The agglomerates are preferably reduced by heating at 1300° C. to 1500° C. At a heating temperature lower than 1300° C., reduced iron and slag may not be easily melted, failing to achieve high productivity. Thus, the heating temperature is preferably 1300° C. or higher and more preferably 1400° C. or higher. A heating temperature higher than 1500° C. results in a high exhaust gas temperature. This requires large-scale equipment for exhaust gas treatment, increasing equipment costs. Thus, the heating temperature is preferably 1500° C. or lower and more preferably 1480° C. or lower.

A hearth covering material is preferably placed for the protection of the hearth before the charging of the agglomerates into the electric furnace or the movable hearth type heating furnace.

Examples of the hearth covering material that may be used include refractory particles of refractory ceramics and so forth in addition to materials exemplified as the carbonaceous reducing agent.

The hearth covering material preferably has a particle diameter of 3 mm or less in such a manner that the agglomerates and melt thereof do not penetrate. The lower limit of the particle diameter is preferably 0.4 mm or more in such a manner that the hearth covering material is not blown by a combustion gas from a burner.

[Others]

The reduced iron produced in the heating step may be recovered by discharging the reduced iron from the furnace together with, for example, by-product slag and the hearth covering material placed as needed and screening the resulting mixture with, for example, a sieve or a magnetic separator.

This application claims the benefit of priority of Japanese Patent Application No. 2013-018890 filed Feb. 1, 2013. Japanese Patent Application No. 2013-018890 is hereby incorporated by reference herein in its entirety.

The present invention will now be further described in detail with reference to examples, but it should be understood that the examples are not intended to limit the present invention. Any modification in the range of the purpose described above or below is within the technical scope of the present invention.

EXAMPLES

[Preliminary Experiment]

The inventors performed preliminary experiments described below. Specifically, dry pellets which did not contain fine particle iron and which contained an iron oxide-containing substance, a carbonaceous reducing agent, a melting point-adjusting agent, and a binder were heated with a heating furnace to produce reduced iron. At this time, a powder that was not recovered as a product was classified with a sieve or was pulverized and then classified with a sieve. A powder passing through the sieve was recovered as fine particle iron. The recovered fine particle iron was reused as a raw material for the dry pellets, and the reduced iron was produced. At this time, the recovery ratio of the reduced iron recovered as a product was calculated.

(Preliminary Experiment 1: Case of Classification with Sieve)

Dry pellets which did not contain fine particle iron and which contained an iron oxide-containing substance, a carbonaceous reducing agent, a melting point-adjusting agent, and a binder were charged into a heating furnace and heated.

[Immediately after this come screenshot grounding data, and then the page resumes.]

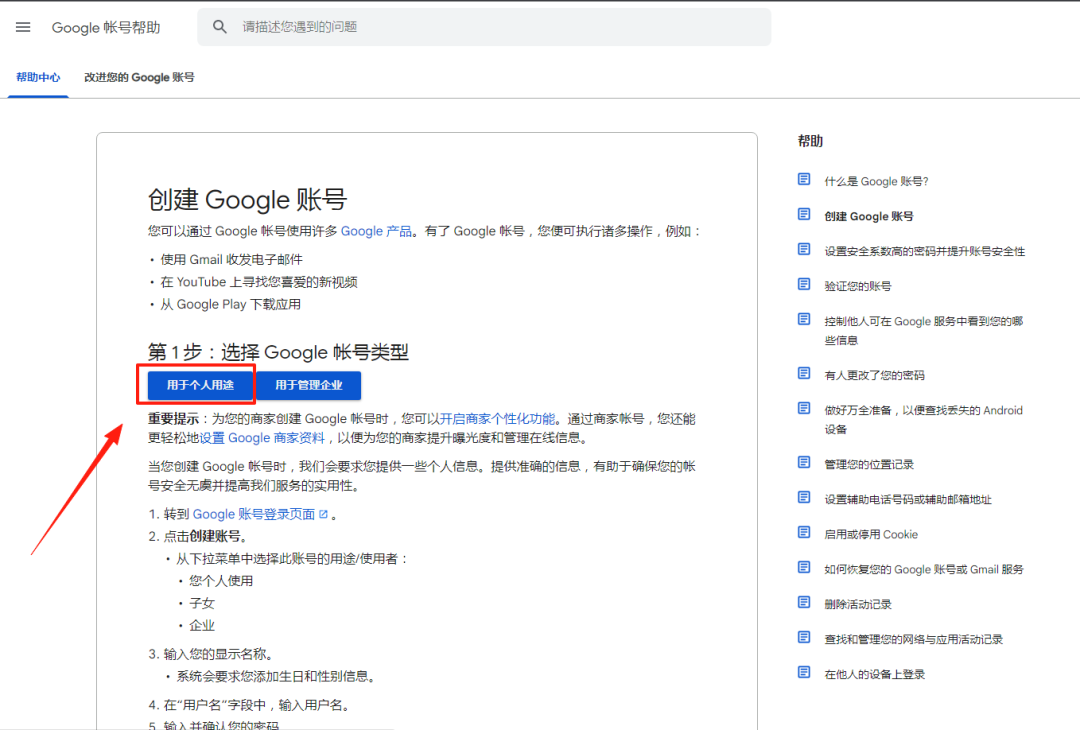
Task: Open the hamburger main menu
Action: [23, 27]
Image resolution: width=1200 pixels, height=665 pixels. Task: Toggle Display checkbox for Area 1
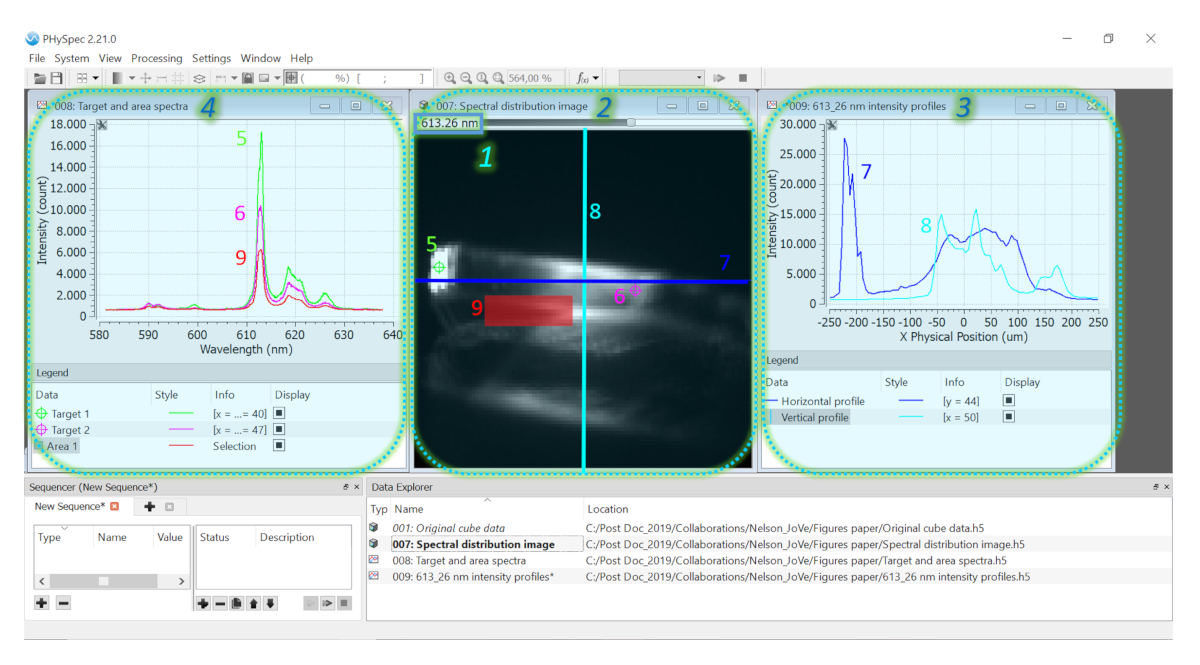click(x=280, y=446)
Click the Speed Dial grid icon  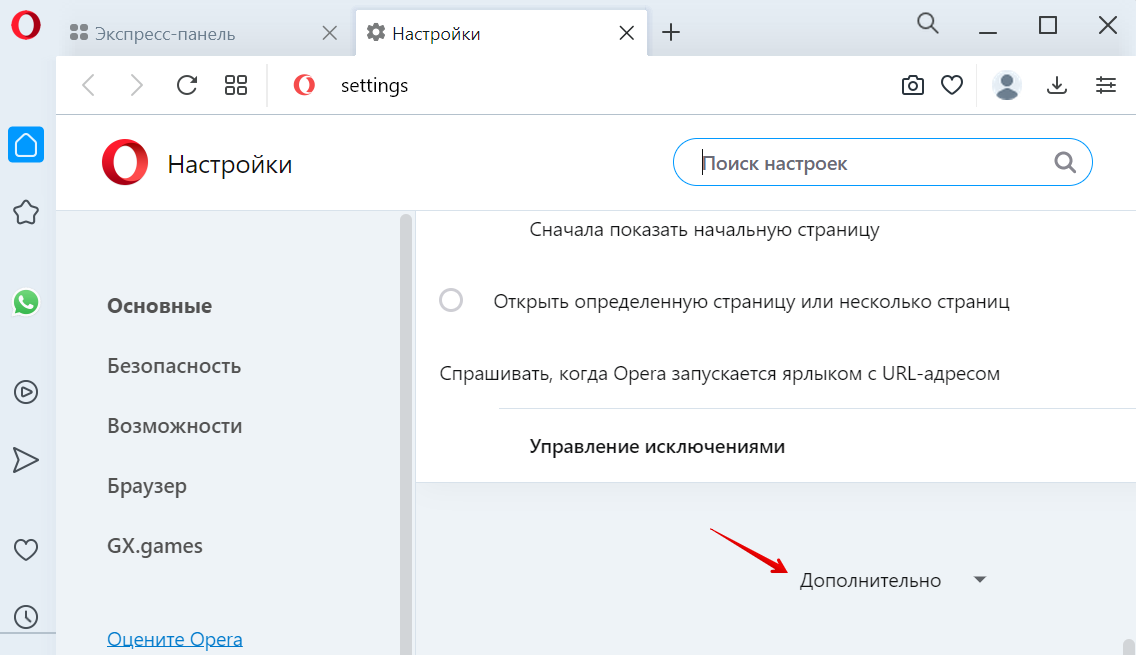(236, 86)
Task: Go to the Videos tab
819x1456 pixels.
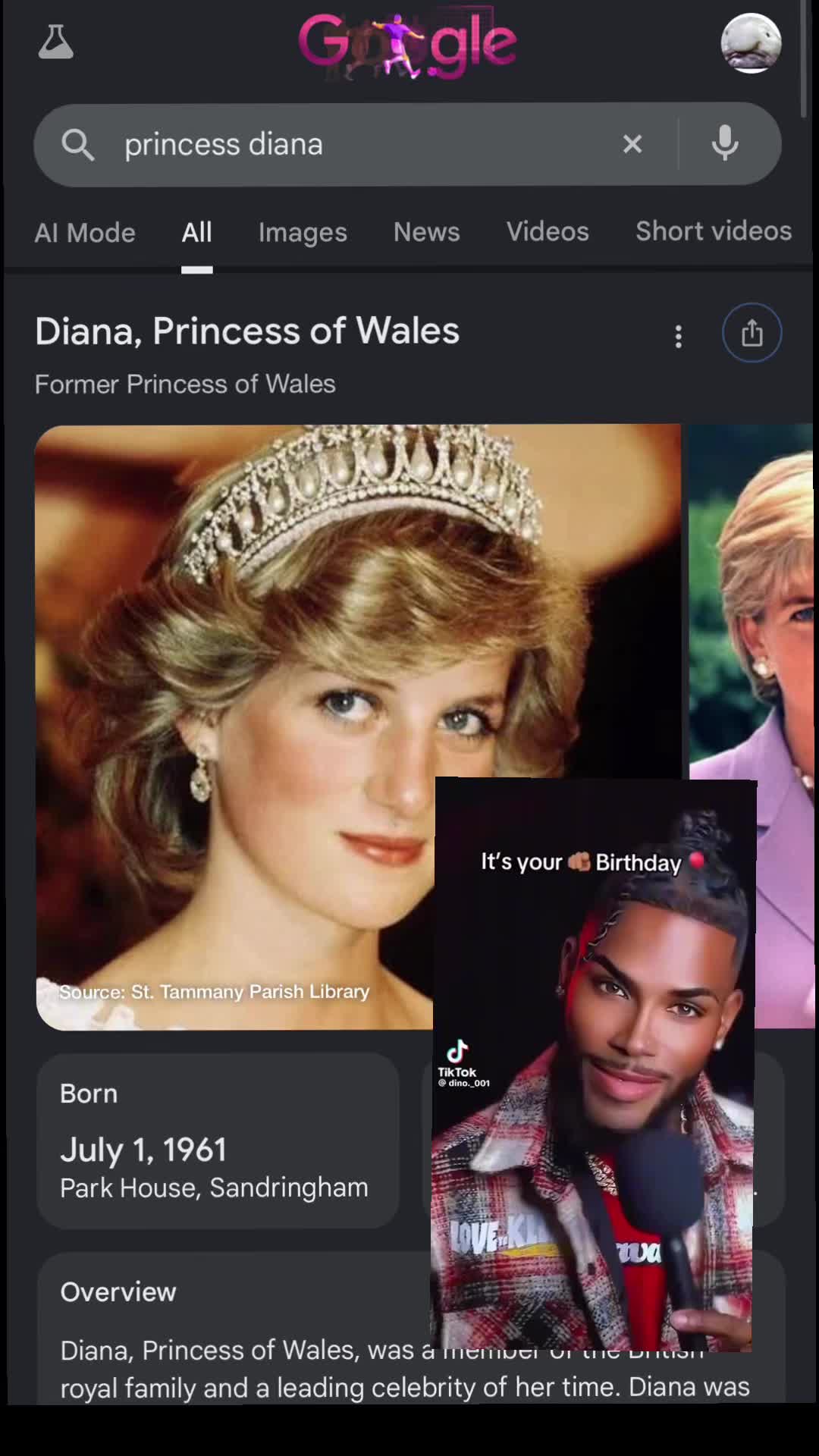Action: (548, 231)
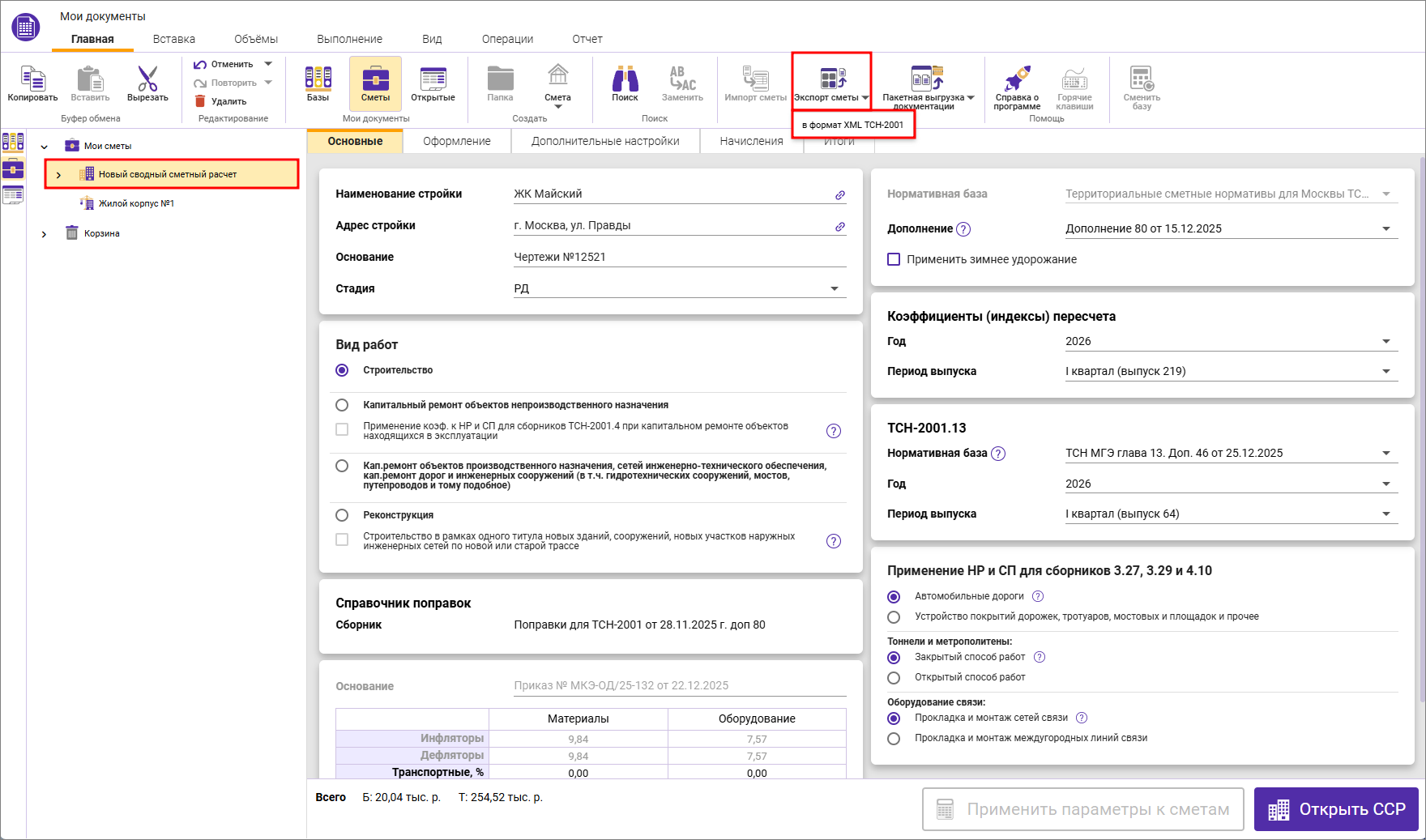Select the Реконструкция radio button

[342, 515]
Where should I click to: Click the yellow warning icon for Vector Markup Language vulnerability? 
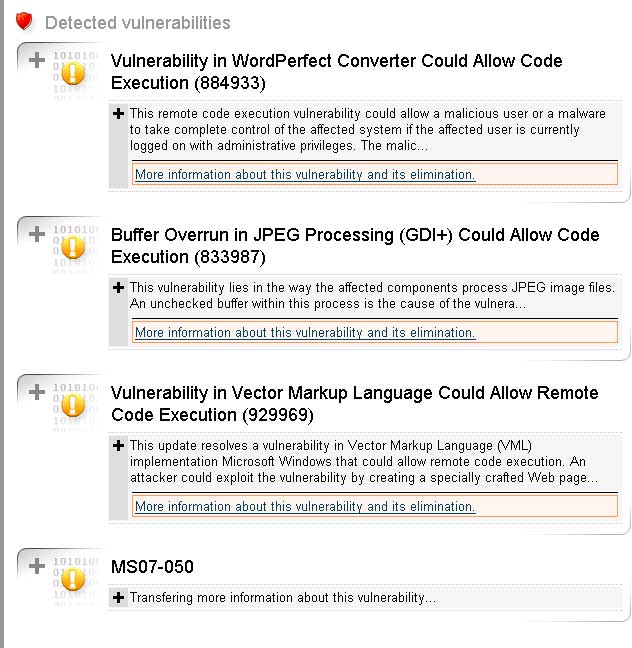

The amount of the dry pellets charged into the heating furnace was defined as 100 parts by mass. After the resulting mixture discharged from the heating furnace was subjected to magnetic separation to remove slag, the resulting iron was classified using a sieve with 5-mm openings. The resulting oversieve residues that did not pass through the sieve were recovered as reduced iron (product). As a result, 45.8 parts by mass of the reduced iron was recovered as a product.

A powder which passed through the sieve with 5-mm openings and which was subjected to magnetic separation to remove the slag was obtained in an amount of 4.2 parts by mass. The particle diameter distribution of the powder passed through the sieve with 5-mm openings was measured. Table 1 lists the results. The iron content (Total Fe (% by mass)) of the powder was measured in each particle diameter range. Table 1 also lists the results. In Table 1, “+4.75” listed in the “Particle diameter” column indicates a powder which does not pass through a sieve with 4.75-mm openings and is left on the sieve when sifting is performed with the sieve. Furthermore, “−1.0” indicates a powder that passes through a sieve with 1.0-mm openings when sifting is performed with the sieve.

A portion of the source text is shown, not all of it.